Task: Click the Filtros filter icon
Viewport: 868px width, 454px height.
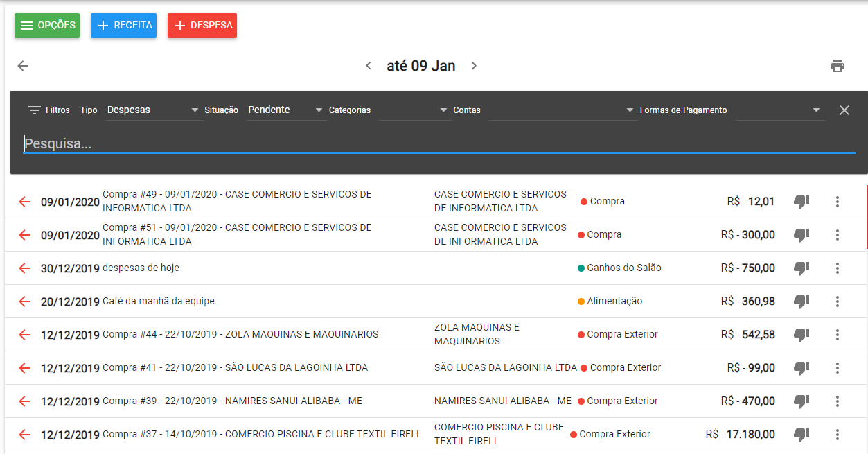Action: (35, 110)
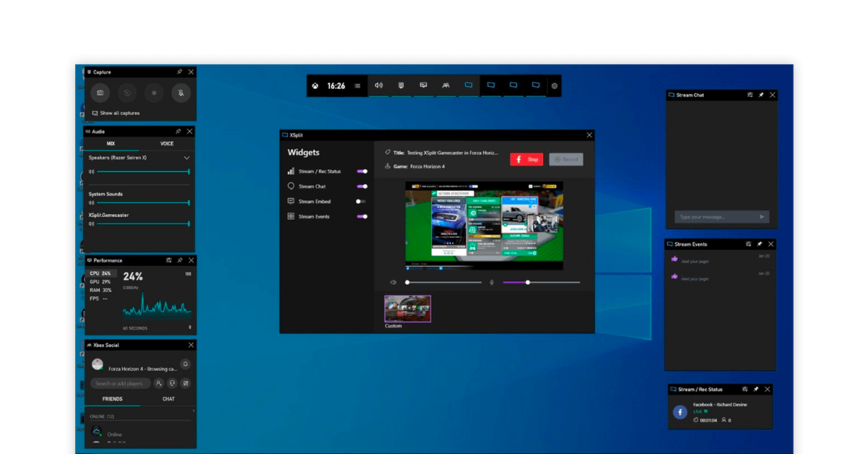Switch to the VOICE tab in Audio
The image size is (868, 454).
[x=167, y=144]
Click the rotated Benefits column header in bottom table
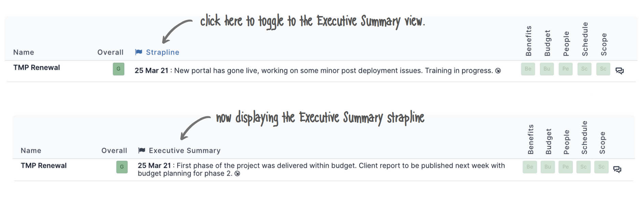The width and height of the screenshot is (644, 197). click(531, 139)
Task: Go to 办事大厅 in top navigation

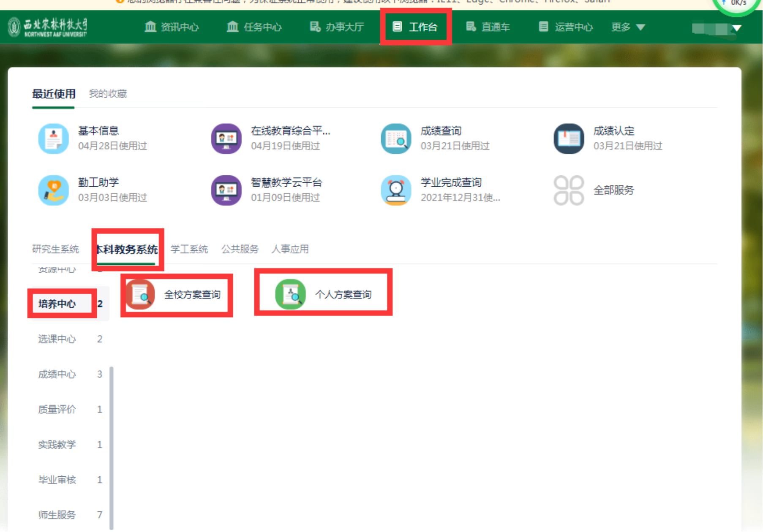Action: tap(337, 27)
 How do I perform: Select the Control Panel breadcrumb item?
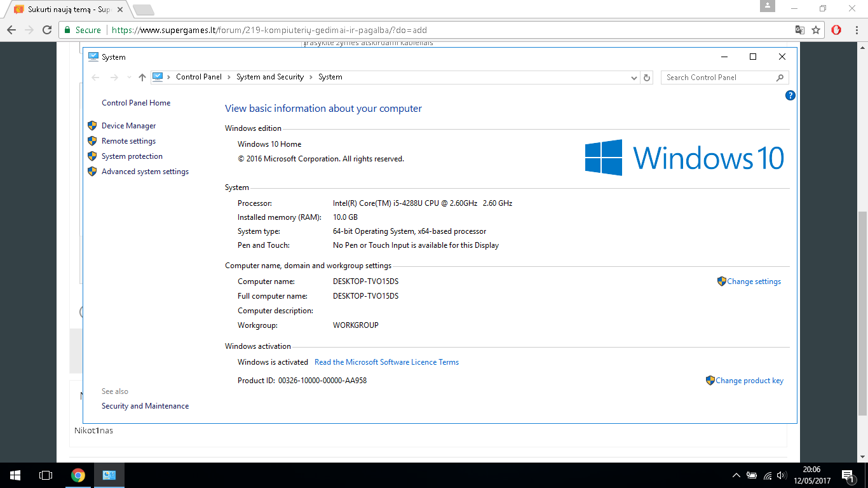pyautogui.click(x=199, y=77)
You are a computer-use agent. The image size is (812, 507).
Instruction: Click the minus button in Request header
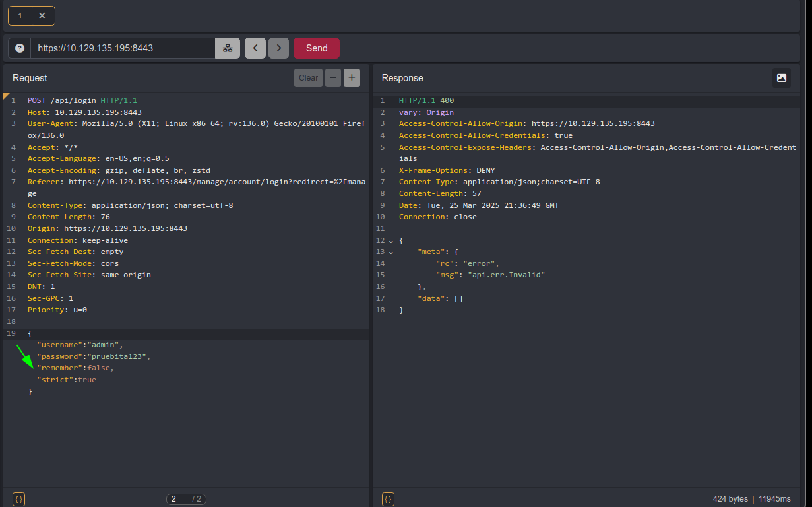(x=333, y=78)
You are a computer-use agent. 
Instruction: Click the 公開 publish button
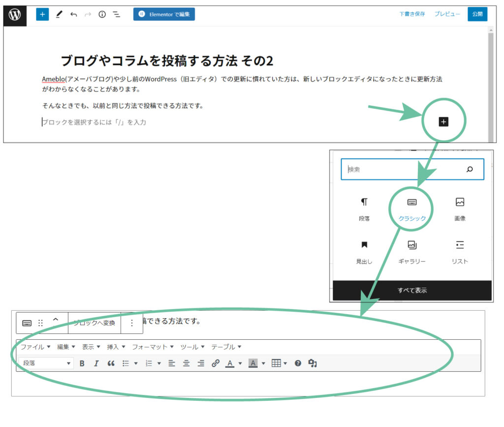pyautogui.click(x=477, y=14)
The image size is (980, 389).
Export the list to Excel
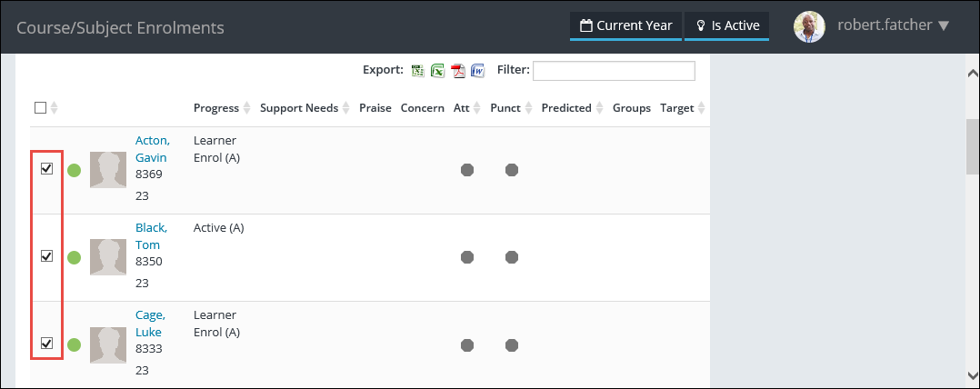(437, 71)
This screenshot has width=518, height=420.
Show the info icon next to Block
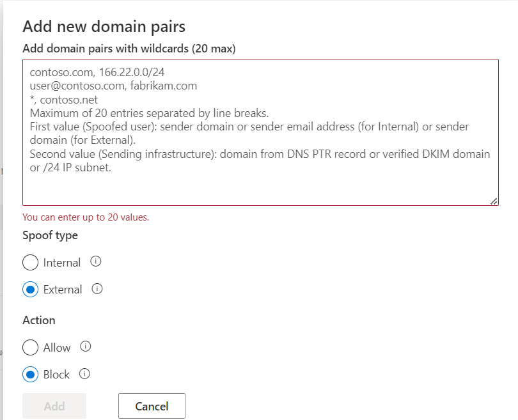click(x=84, y=374)
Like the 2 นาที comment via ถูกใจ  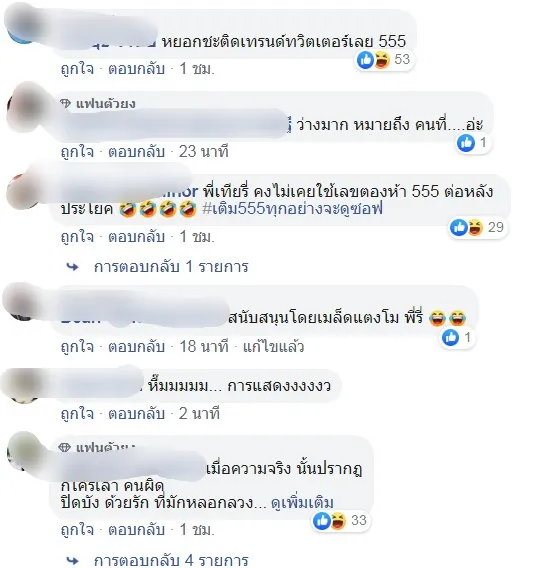point(77,413)
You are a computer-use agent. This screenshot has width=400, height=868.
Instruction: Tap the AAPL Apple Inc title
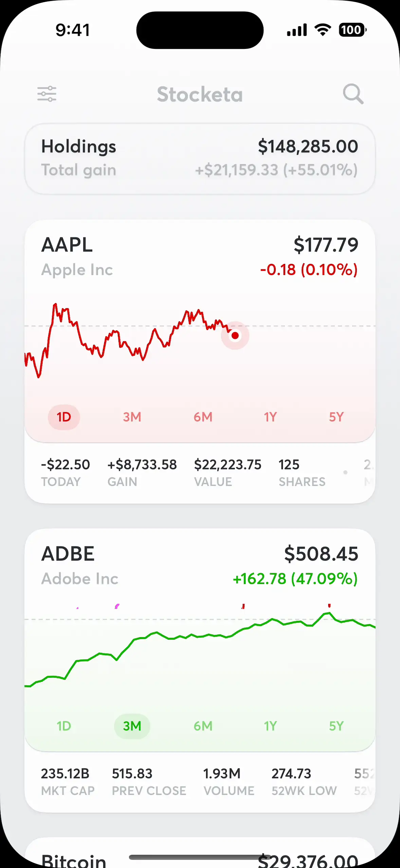pos(77,257)
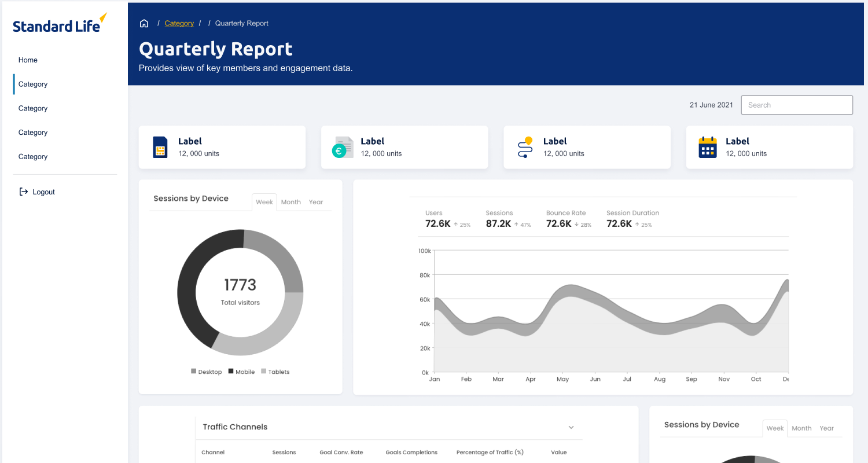Select Month on the lower Sessions by Device panel
Screen dimensions: 868x463
click(x=801, y=428)
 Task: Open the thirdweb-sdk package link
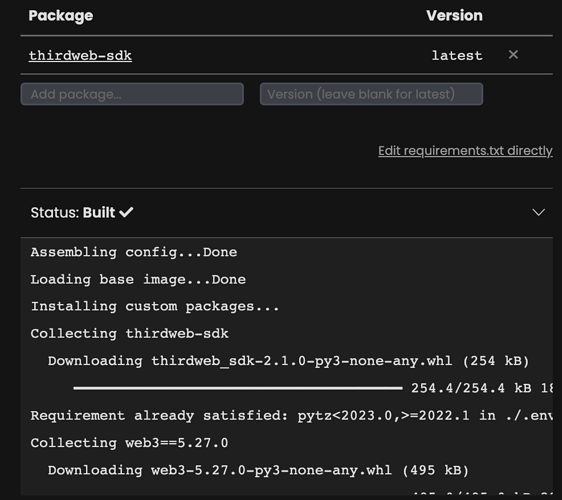tap(80, 56)
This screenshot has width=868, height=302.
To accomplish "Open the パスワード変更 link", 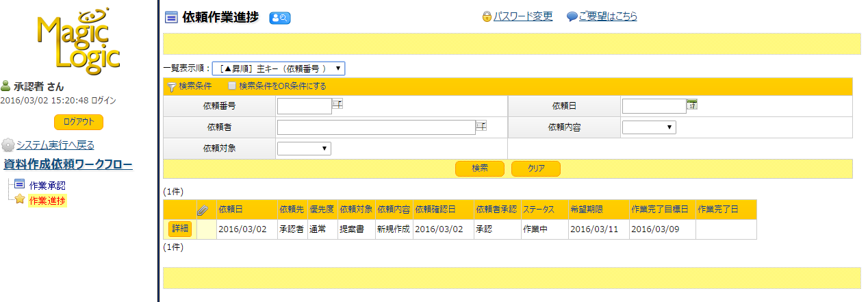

··········

**Aim of the task:** Among the lines of the preceding data, which ones hold the word "agent"? List them.

**Exercise output:**
You are a computer-use agent. The image size is (812, 507).
You are a computer-use agent. 
You are a computer-use agent. This screenshot has width=400, height=868.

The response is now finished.